Segment Open

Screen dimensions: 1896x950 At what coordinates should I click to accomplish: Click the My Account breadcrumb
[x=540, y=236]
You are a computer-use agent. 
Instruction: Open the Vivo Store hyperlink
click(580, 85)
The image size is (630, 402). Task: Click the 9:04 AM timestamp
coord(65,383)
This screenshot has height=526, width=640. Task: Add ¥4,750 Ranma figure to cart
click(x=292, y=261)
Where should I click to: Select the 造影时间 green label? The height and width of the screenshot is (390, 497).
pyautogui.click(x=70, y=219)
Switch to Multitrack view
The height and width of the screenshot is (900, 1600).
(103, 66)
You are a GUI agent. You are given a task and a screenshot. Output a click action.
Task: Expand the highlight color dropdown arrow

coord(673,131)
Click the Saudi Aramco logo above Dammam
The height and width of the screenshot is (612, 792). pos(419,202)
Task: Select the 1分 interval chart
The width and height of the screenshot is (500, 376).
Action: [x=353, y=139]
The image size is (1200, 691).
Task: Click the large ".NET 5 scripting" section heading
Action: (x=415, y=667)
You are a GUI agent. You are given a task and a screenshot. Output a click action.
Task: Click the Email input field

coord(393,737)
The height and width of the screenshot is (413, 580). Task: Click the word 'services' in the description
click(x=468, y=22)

Segment Closed

Exactly as they stand in the records above, print the lines from the one containing "Task: Select the 1分 interval chart" through the final line, inclusive.

Task: Select the 1分 interval chart
The width and height of the screenshot is (500, 376).
Action: [x=353, y=139]
The image size is (1200, 691).
Task: Click the large ".NET 5 scripting" section heading
Action: (x=415, y=667)
You are a GUI agent. You are given a task and a screenshot. Output a click action.
Task: Click the Email input field

coord(393,737)
The height and width of the screenshot is (413, 580). Task: Click the word 'services' in the description
click(x=468, y=22)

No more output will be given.